Dr. Aronow is clinical professor of medicine, department of medicine, divisions of cardiology and geriatrics, New York Medical College, Valhalla, NY. Disclosure: The author has no real or apparent conflicts of interest related to the subject under discussion.

FDA mandated sulfonylurea warning:

Administration of oral hypoglycemic drugs has been associated with increased cardiovascular mortality as compared with treatment with diet alone or diet plus insulin. Despite controversy regarding its interpretation, this warning is based on the study conducted by the University Group Diabetes Program (UGDP). This long-term prospective clinical trial involving 823 patients evaluated the effectiveness of glucose-lowering drugs in preventing or delaying vascular complications in patients with non-insulin-dependent diabetes. (Diabetes 1970; 19[suppl 2]:747-830.)

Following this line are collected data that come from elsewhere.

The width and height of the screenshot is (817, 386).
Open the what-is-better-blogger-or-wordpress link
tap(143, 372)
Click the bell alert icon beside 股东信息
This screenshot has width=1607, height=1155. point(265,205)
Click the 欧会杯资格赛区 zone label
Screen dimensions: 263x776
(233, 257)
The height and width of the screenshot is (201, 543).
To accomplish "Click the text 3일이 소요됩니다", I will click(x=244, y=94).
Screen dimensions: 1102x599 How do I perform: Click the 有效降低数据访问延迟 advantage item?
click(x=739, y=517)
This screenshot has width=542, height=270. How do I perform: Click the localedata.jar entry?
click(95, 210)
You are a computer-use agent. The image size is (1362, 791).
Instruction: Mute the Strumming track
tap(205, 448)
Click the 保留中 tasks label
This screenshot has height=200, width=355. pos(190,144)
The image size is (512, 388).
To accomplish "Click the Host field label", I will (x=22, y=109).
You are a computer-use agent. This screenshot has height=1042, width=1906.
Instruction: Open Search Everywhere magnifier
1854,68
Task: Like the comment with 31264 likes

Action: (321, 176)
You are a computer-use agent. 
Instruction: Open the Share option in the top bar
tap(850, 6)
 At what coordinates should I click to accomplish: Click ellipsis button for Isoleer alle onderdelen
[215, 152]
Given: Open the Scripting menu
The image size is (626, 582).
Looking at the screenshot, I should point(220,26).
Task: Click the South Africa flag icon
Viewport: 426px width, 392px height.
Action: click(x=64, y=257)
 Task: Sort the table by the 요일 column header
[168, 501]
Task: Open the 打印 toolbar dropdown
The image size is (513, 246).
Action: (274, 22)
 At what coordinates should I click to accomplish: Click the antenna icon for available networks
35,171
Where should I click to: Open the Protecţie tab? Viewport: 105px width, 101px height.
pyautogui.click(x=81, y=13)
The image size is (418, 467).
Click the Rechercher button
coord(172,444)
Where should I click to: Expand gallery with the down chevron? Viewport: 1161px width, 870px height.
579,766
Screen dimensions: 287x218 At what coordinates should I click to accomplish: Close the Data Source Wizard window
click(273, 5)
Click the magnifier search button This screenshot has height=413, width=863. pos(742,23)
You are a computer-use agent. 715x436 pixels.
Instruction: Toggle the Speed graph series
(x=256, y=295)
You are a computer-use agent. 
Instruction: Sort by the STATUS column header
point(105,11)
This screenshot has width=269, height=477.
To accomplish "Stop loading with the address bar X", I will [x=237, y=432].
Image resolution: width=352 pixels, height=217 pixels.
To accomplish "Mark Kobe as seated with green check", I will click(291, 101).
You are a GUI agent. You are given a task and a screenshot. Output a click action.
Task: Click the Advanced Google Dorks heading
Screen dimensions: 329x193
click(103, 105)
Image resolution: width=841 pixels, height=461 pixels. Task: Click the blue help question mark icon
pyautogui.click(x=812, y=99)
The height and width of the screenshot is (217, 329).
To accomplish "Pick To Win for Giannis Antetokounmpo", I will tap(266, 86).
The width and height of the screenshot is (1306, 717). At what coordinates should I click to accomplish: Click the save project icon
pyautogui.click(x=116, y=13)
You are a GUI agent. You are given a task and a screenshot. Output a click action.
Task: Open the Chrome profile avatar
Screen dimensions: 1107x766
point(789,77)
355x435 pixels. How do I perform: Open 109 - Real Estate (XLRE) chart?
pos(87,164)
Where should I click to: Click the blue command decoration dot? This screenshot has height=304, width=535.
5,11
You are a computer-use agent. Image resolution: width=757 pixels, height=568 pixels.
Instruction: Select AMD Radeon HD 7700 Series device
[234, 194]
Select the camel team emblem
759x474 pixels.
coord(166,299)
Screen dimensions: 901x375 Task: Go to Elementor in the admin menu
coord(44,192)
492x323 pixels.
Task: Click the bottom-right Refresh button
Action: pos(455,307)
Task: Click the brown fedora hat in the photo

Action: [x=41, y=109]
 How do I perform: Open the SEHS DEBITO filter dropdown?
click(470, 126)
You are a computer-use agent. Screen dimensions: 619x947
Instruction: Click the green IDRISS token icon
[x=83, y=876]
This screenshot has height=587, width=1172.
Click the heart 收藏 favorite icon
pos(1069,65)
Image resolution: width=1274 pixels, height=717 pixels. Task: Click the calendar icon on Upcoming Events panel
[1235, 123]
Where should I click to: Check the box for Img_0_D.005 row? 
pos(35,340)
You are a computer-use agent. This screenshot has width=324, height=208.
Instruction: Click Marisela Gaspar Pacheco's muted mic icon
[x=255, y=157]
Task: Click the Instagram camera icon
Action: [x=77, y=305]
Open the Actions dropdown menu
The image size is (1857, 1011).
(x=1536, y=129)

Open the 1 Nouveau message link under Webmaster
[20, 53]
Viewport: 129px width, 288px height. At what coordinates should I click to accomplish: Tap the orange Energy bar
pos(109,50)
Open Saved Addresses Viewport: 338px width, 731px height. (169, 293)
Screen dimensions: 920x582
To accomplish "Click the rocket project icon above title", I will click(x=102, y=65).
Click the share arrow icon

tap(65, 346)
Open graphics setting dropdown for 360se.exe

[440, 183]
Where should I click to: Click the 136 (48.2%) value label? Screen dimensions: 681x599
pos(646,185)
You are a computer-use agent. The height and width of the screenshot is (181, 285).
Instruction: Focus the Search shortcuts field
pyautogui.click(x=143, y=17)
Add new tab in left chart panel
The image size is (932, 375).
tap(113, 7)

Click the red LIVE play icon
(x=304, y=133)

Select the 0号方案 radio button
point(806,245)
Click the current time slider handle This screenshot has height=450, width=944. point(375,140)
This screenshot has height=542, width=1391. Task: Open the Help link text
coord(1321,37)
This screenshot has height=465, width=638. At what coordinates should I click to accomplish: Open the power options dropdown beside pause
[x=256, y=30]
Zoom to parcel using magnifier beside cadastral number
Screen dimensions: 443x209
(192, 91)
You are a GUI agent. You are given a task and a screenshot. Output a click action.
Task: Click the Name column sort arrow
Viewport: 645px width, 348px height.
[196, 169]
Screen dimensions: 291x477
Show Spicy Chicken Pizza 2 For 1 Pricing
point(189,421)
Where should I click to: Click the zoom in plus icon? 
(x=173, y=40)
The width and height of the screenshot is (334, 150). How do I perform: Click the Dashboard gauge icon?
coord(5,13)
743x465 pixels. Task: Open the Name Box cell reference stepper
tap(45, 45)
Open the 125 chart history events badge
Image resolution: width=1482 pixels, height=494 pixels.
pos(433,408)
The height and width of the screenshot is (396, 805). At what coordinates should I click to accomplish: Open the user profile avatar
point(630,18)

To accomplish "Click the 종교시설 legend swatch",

Patients treated for 5 to 8 years with diet plus tolbutamide (1.5 g/d) had a rate of CV mortality 2.5 times that of patients treated with diet alone. A significant increase in total mortality was not observed. Consider this for other sulfonylureas as well.

Sulfonylurea binding to ATP-dependent K+ channels has been shown to inhibit the response to ischemia, potentially delaying the recovery of contractile function and increasing infarct size during a MI. However, prevention of channel opening during ischemia could reduce the occurrence of ventricular fibrillation during ischemia. Inform the patient of potential risks, advantages, and alternative modes of therapy.

Take Home

* Based on current data, the author recommends that clinicians exercise prudence by minimizing use of sulfonylureas in diabetics with coronary artery disease.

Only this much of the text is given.